Chewing on a piece of grass
Walking down the road
Tell me, how long you gonna stay here Joe?
Some people say this town don’t look
Good in snow
You don’t care, I know

Ventura Highway in the sunshine
Where the days are longer
The nights are stronger
Than moonshine
You’re gonna go I know

Am I my brother’s keeper? This is the singular question that haunts all of America/World right now. The questions of Social Security, health care, and the 99% are all predicated on the fundamental question of whether or not it is my responsibility to take care of others.
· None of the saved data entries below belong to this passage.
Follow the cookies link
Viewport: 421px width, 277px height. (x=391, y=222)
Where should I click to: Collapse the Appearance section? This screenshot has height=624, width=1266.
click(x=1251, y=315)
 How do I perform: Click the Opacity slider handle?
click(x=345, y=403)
The fundamental substructure of all communities and civilization is the belief in the “Golden Rule”. I will do my best to treat others as I wish to be treated, and I trust that you will do the same.

Any civilization/community/nation will fall apart when this fundamental trust broken. If I were to drive drunk, give you a garbage mortgage, or pick your pocket your fundamental trust of me and others would wane. This leads to a fundamental question, “Are there truly ‘Evil’ people in the world?”
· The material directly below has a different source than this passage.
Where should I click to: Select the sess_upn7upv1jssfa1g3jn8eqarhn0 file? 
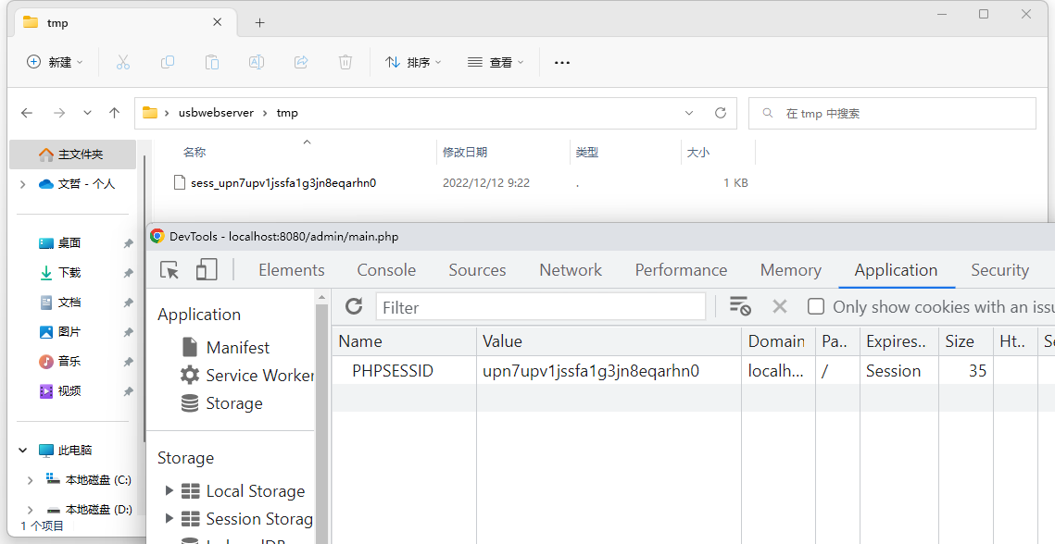[x=283, y=183]
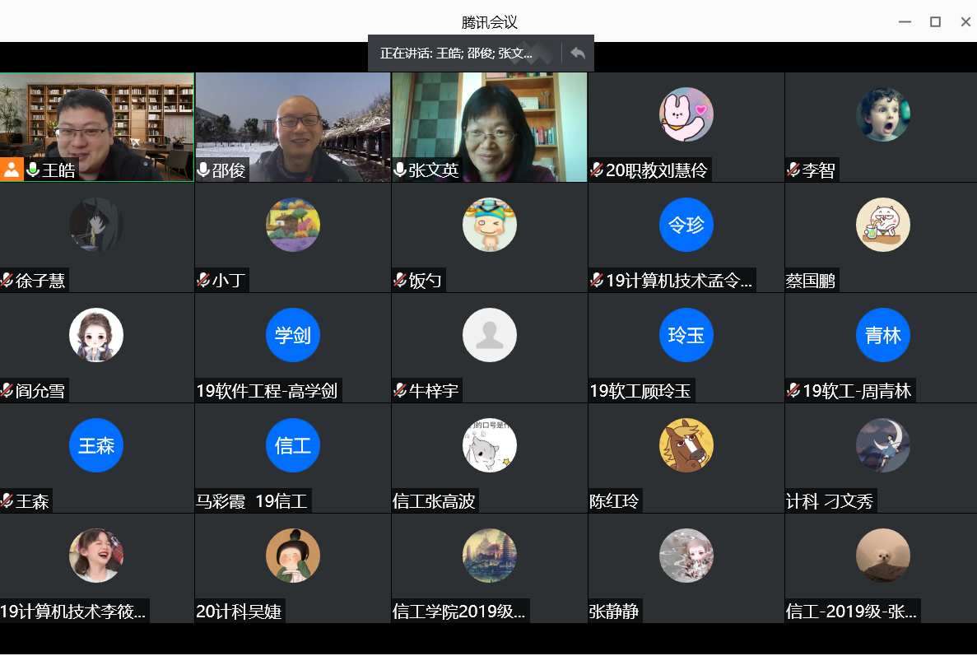Click 邵俊's microphone icon
The height and width of the screenshot is (656, 977).
click(203, 170)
There have been many who have told me this to be true. Every town I visit, I’m told to “be careful” in the next town because there are “bad people” there. These comments have a singular thread that unites them…fear. They evidence expectations unfulfilled, trust lost, and hopes dashed. Many people can express that “I trusted you to drive responsibly”, “I trusted you to not rob me”, and “I trusted you with my kids”, and yet know full well that that trust was squandered, wasted, and abused.

But are people evil? Are some?

As the nation recoils from multiple sexual abuse scandals, our trust of one another seems to be at an all time low. The presidents approval rating is lower than any president ever…lower than Carter, nine percent of the public trust the congress, and abuses of power by those who were entrusted with it are rampant in the media. In a season where we read Dicken’s “Christmas Carol” we have failed to believed the moral tale. We find the wealthy blaming the poor if they don’t have job, and the poor digesting and believing this self-hate.

What then is the solution? There is only one. Trust, love, and treat your neighbor as yourself…despite the fact that they will fail. We all fail. We all fall. I’ve debated for sometime about relating all my shortcomings here, a sort of preemptive solution to the day when my short comings are made known by others. I am not perfect…but neither are you. We have all been the worst person possible. We have all thought the worst things, despite whether we did them or not, we did them in our mind. Despite this, we have all been the best too. We have all been trustworthy too. We have all stood up for the underdog, poor, helpless, and handicapped. We have all cheered for Tom Thumb, and were gladdened by the conversion and redemption of Scrooge.

(Forgive, trust, forgive, trust, forgive, trust, forgive, trust, forgive, trust)  X  (Infinity)

Yes, I am my brothers keeper.

This morning as I walked through downtown Ventura I met a homeless man abusing a woman named Tina. I shared with them both my bananas and cookies; the victim and the victimizer. I asked him to love her for she needed it—she deserved it. I shook his hand. Who shakes hands with the homeless? Not many, but by shaking hands with him and by feeding him I loved him just as I asked him to love her.

I next met a 10 year old boy who seemed to be in a hurry. He was carrying a bowl of Cherrios complete with milk. I commented on it, and he said, “I’m late for school…what else can I do?” Truly, what else could he do. I just laughed out-loud. What else can we all do? If we all just do are best despite the actions of others, and we do it anyway; what else can we do?

People are good. If we all just do what we can. As Tip O’Neill said, “All politics is local”. Start small and love your neighbor, be your brother’s keeper. Be the love in your neighborhood…even if it costs you your life.